Thursday, April 7, 2016
Review: "Breaking and Entering" by Joy Williams
Joy Williams’ Breaking and Entering is a novel I have read dozens of times before, but that doesn’t mean it is not worth your time. It rarely sheds new light on its subject matter, but it follows the well-worn path with such grace and talent, your quick to forgive it for treading familiar ground. It is rather fragmentary novel with a loose plot, and it struggles some times to connect all the dots, so a lot of the minor details get lost in the shuffle. But the good and sometimes great thing is that some of those dots are magnificent and stand on their own without the need for backstory or context.
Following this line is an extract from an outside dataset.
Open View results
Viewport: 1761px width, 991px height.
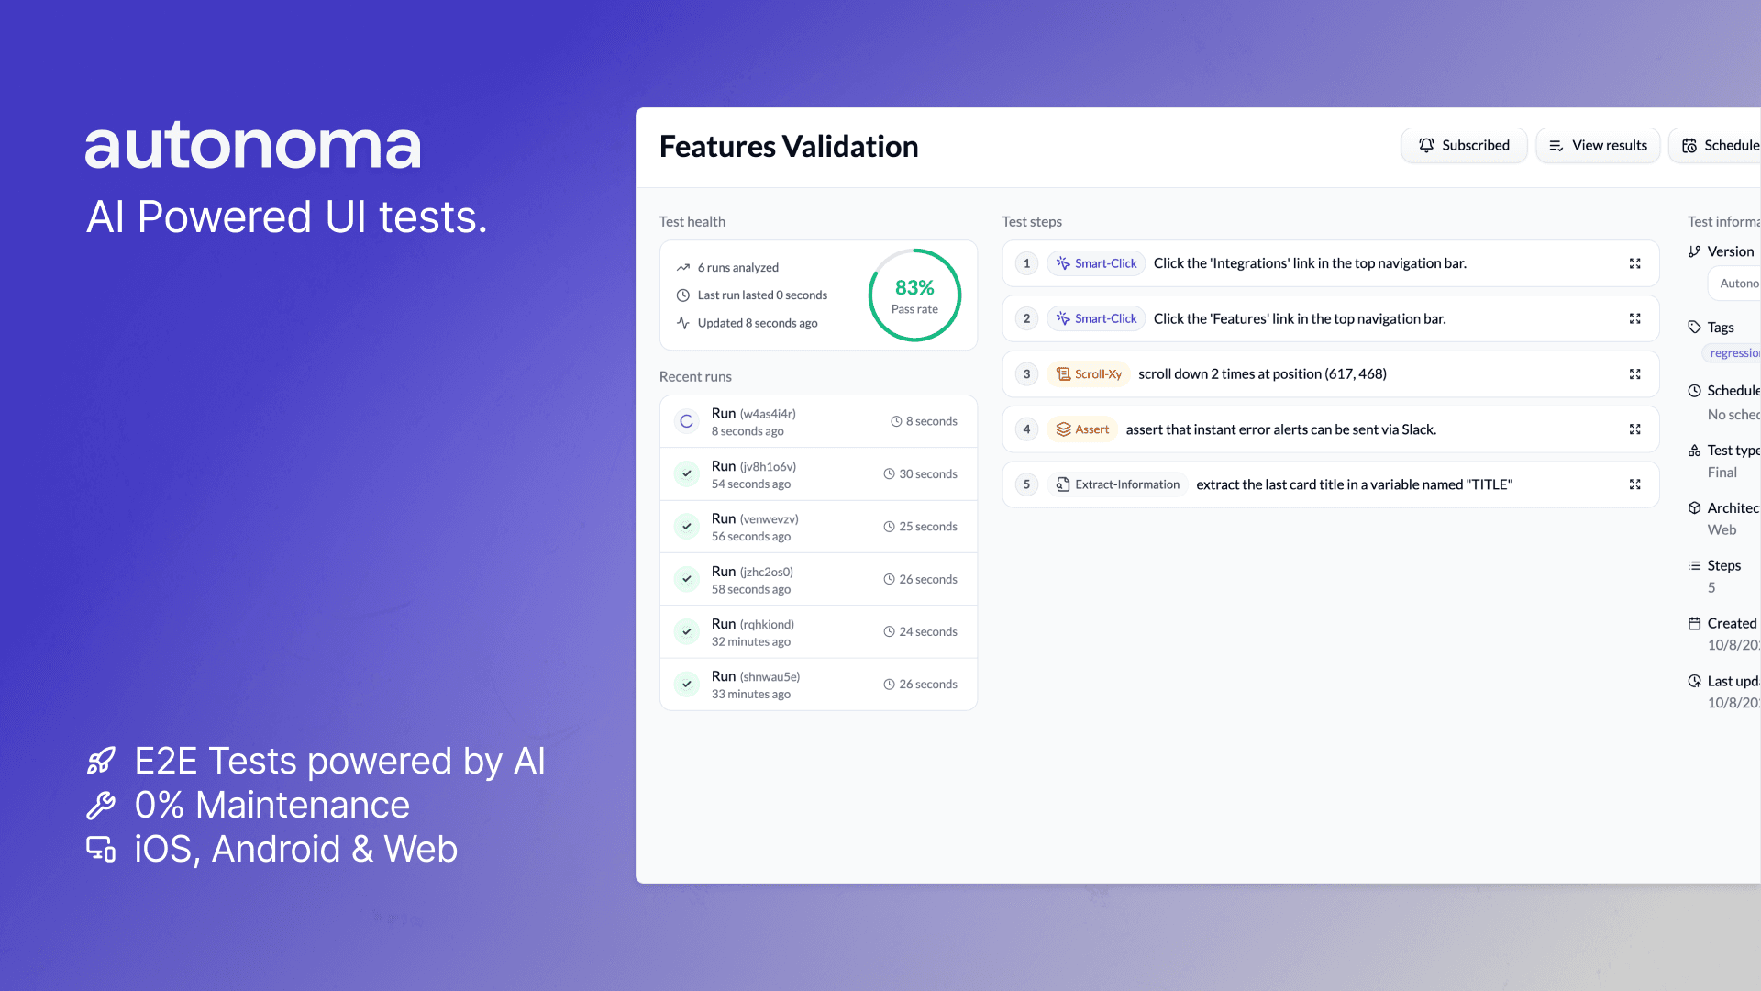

These can be weird and slightly off-putting (not the best kind of book to read on a dark plane back to Indianapolis), but they also contain great reserves of beauty and empathy. The novel focuses on a couple, Willie and Liberty, two clean-cut vagrants who travel across Florida, break in to vacation homes that are unoccupied and live in them for a time before moving on. They interact with a wide variety of charming grotesque losers who share their sense of spacial displacement and societal uselessness, even if Willie and Liberty try to distance themselves from them, and eventually each other. As I said, these scenes are intriguing, but very off-putting, the best ones being at the beginning and the end, where they first meet Duane, an old lonely man finally happy to have someone to speak his weird ideas at, and finally Poe, easily the best character in this novel: an elderly female bodybuilder, also lonely, who asks inappropriate questions of the couple, and inundates them with her sad life story. The melancholy, pathos and humor of her speeches mix sublimely. Not the most cohesive novel you can find, but one with a lot of heart and deep knowledge and understanding of its maligned subject material.